■ **PROBLEM DESCRIPTION**
Pick every line from the data below that contains the string "dimensions" and copy it.

[Stored data]
================

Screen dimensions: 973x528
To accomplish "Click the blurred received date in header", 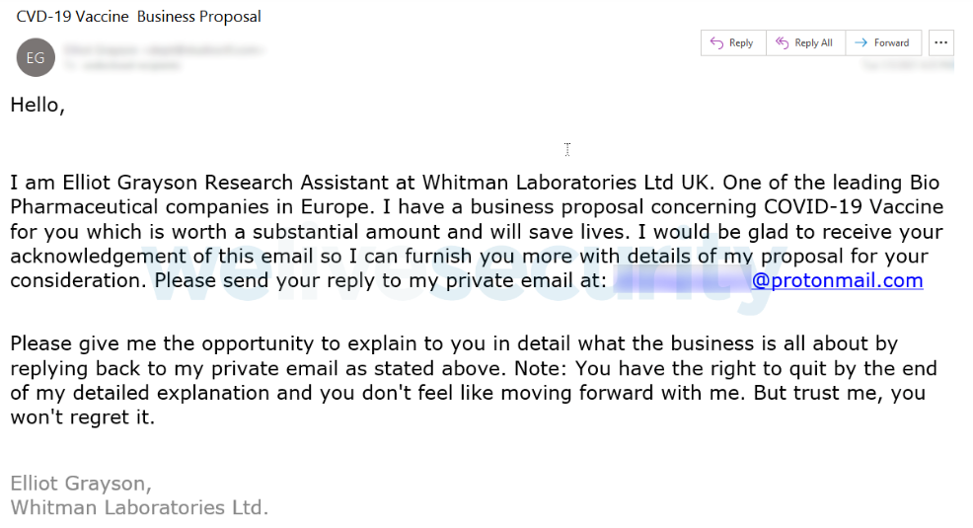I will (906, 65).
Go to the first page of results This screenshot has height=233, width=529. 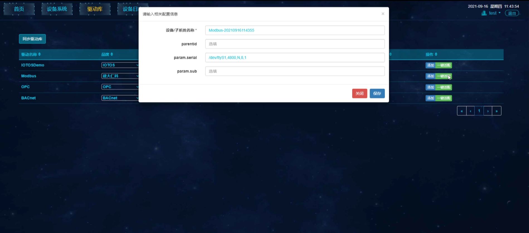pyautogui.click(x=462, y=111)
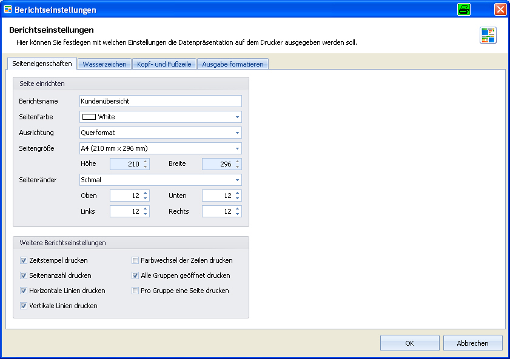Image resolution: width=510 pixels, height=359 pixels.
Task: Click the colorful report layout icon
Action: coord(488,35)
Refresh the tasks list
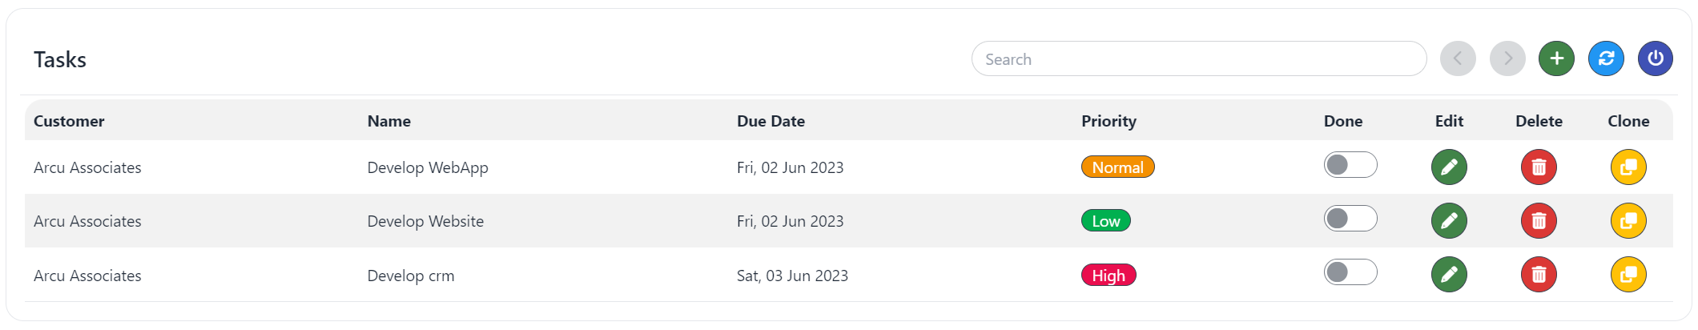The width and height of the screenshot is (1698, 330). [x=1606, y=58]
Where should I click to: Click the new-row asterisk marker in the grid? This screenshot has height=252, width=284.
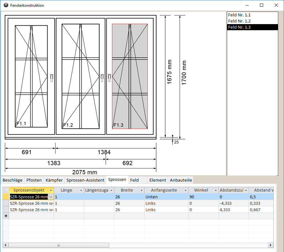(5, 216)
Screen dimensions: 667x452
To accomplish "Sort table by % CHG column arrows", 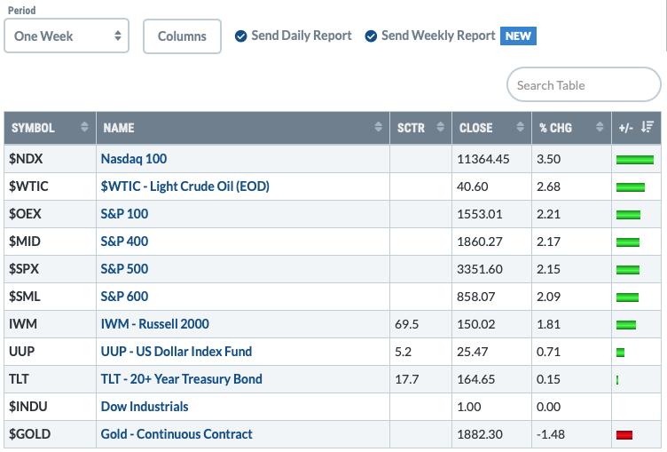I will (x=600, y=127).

================

■ **WRITTEN REPLY**
Screen dimensions: 973x528
Screen dimensions: 667x452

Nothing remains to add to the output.